• [Excerto do documento]
────────────────────
23 Out. 2005 // 30 Dez. 2005

Solidão e Utopia

Francisco Laranjo

Sala de Exposições Temporárias | Temporary Exhibitions Room

O domínio de um espaço

No âmbito da pintura portuguesa, talvez como poucos, o pintor Francisco Laranjo cedo terá tido a consciência da universalidade dos fins últimos da Arte. Senhor de uma evolução determinada por um instinto e lucidez que nenhum cruzamento o tentou nesse avanço estético.
A prová-lo tem o observador a presente mostra.
Desde sempre a conquista de um espaço que recusa compromissos que desvirtuem o seu carácter absoluto, insere-se numa surpreendente cosmosofia da contemporaneidade.
O desenho descreve no espaço movimentos gerados por ignoradas fontes porém em tais movimentos toda a interpretação é regida por uma lei universal que faz dos opostos a virtude da coesão.
────────────────────
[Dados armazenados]
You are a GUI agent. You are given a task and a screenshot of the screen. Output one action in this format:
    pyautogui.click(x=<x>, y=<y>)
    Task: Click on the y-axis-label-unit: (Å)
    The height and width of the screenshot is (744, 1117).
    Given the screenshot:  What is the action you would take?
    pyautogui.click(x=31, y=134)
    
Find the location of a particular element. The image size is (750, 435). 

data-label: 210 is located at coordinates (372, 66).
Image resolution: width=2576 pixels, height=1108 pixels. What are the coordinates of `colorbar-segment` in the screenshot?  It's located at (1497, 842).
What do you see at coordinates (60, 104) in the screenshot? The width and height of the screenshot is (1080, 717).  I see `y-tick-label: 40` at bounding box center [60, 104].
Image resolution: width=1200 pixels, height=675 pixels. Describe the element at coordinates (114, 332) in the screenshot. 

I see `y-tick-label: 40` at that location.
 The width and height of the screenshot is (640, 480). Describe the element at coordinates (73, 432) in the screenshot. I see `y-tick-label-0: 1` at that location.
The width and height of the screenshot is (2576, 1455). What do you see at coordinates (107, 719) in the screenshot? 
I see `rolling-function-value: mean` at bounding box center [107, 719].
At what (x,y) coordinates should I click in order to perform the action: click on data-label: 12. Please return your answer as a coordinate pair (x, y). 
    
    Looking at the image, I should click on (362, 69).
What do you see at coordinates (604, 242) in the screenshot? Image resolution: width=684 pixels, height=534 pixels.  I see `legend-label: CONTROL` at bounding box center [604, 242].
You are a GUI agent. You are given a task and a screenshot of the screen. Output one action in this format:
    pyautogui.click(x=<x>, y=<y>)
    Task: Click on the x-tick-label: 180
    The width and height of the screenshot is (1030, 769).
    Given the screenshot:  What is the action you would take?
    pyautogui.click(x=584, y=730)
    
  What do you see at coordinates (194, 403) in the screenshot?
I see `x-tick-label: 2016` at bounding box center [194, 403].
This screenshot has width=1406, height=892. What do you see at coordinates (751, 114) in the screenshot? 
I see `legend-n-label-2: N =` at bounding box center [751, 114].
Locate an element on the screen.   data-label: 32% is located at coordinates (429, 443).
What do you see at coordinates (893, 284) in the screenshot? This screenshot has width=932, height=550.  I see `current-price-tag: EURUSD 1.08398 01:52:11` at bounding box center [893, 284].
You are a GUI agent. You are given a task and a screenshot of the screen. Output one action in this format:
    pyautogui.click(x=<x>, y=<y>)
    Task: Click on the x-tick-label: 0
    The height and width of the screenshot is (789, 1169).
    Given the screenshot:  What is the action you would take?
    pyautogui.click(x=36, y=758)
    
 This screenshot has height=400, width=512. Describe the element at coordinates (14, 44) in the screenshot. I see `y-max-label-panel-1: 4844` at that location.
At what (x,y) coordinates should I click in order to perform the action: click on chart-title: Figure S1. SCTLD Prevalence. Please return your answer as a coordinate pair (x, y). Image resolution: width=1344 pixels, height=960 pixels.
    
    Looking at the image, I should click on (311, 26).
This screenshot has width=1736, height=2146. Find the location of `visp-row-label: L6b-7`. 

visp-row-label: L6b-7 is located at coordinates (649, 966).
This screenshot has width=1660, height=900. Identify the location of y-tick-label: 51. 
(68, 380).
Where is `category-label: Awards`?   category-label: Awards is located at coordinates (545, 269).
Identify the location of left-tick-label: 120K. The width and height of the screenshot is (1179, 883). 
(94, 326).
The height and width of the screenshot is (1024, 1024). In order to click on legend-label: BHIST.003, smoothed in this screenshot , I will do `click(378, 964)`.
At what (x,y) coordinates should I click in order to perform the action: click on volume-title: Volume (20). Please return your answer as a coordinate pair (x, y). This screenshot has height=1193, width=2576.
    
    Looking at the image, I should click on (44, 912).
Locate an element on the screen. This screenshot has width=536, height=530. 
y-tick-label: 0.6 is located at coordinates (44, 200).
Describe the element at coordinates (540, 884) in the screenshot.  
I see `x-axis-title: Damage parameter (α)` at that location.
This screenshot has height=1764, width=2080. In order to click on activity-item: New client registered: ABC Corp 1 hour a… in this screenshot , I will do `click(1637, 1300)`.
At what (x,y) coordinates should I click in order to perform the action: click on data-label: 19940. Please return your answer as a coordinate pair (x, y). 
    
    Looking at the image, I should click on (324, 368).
────────────────────
• [Tarefa A] No texto sobre Francisco Laranjo, indique as duas primeiras palavras de cada frase da secção "O domínio de um espaço".
• [Tarefa B]
Responda, por favor, a estas perguntas sobre o texto sobre Francisco Laranjo:
(i) Que duas datas aparecem no início?
(ii) Que título surge antes do nome do pintor?
(iii) Segundo a última frase, o que faz dos opostos a virtude da coesão?
• [Tarefa C] Prolongue o texto sobre Francisco Laranjo a partir da frase que começa por "O desenho descreve no espaço".

• [Resposta A]
No âmbito
Senhor de
A prová-lo
Desde sempre
O desenho

• [Resposta B]
(i) 23 Out. 2005 e 30 Dez. 2005.
(ii) Solidão e Utopia.
(iii) Uma lei universal.

• [Resposta C]
Acresce que Francisco Laranjo sempre entendeu, que o desenho, ainda que resultante de um estímulo emocional, será a configuração do ser pensante.
A série de pequenos desenhos que isoladamente se apresentam como exercícios com um valor lexiológico, a sua visão global afigura-se-nos num outro contexto de afirmação.
Trata-se de uma mostra que dá acesso a um campo de reflexões que se inserem no pensamento contemporâneo e que o Lugar do Desenho muito se apraz de acolher.